4. Same: rescission: recovery of amount Paid. II. As already stated, the court instructed. the jury that, if they should find for the plaintiff on the issue with reference to the statement as to the selling and listing price of the farm, plaintiff was entitled to recover the amount claimed, to-wit, $5,000, the sum pai¿ ^ or through Meek, on his contract. On what theory defendant should be held liable for the entire payment made by plaintiff, under the contract, which he claimed the right to rescind on account of misrepresentations made by defendant, we are unable to discover. If the plaintiff was entitled to rescind, then his right was to the return of his money. For any incidental expenses involved in effecting the contract of purchase and subsequently rescinding it, defendant might be liable under the view which the court adopted. But the defendant was not the seller of the farm, and plaintiff’s primary right would be to have back his money from the seller, to whom it had been paid.
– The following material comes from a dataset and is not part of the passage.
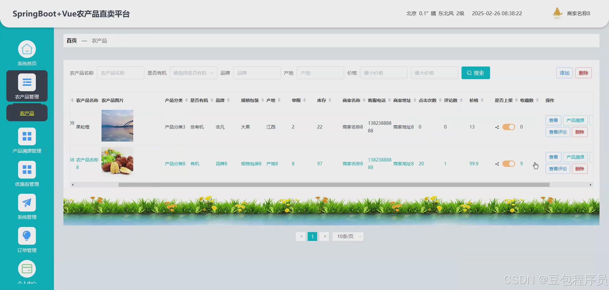Viewport: 609px width, 290px height.
Task: Click 首页 in the breadcrumb
Action: click(x=71, y=41)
There is no evidence that he was unable to recover his money from the seller, whether such seller was Meek holding an optional contract of purchase, or the original owner represented by Meek as agent. It seems to us that, .conceding everything which could possibly be claimed as to defendant’s liability, he would not be liable for the full amount of money paid under the contract, until it was shown that it could not be recovered back from the person primarily liable for its return. If the theory of the court was that defendant had participated in the distribution of a part of this $5,000 as commission or profits, then he would be liable, so far as we can see, no further than for the share received by him, i. if plaintiff were trying to follow his money, he could only hold defendant liable for the amount which defendant received. The instructions of the court indicate the theory that defendant was liable for the damages caused to the plaintiff, but *659under this theory there must be proof of the specific damages suffered, and no such proof was offered. The record does not disclose how much less the farm was worth than the contract price, and the ordinary basis of recovery by way of damages for fraudulent misrepresentation is entirely wanting. Therefore we think that under any theory the instruction of the court as to the amount of recovery was entirely erroneous.
The judgment of the trial court is reversed.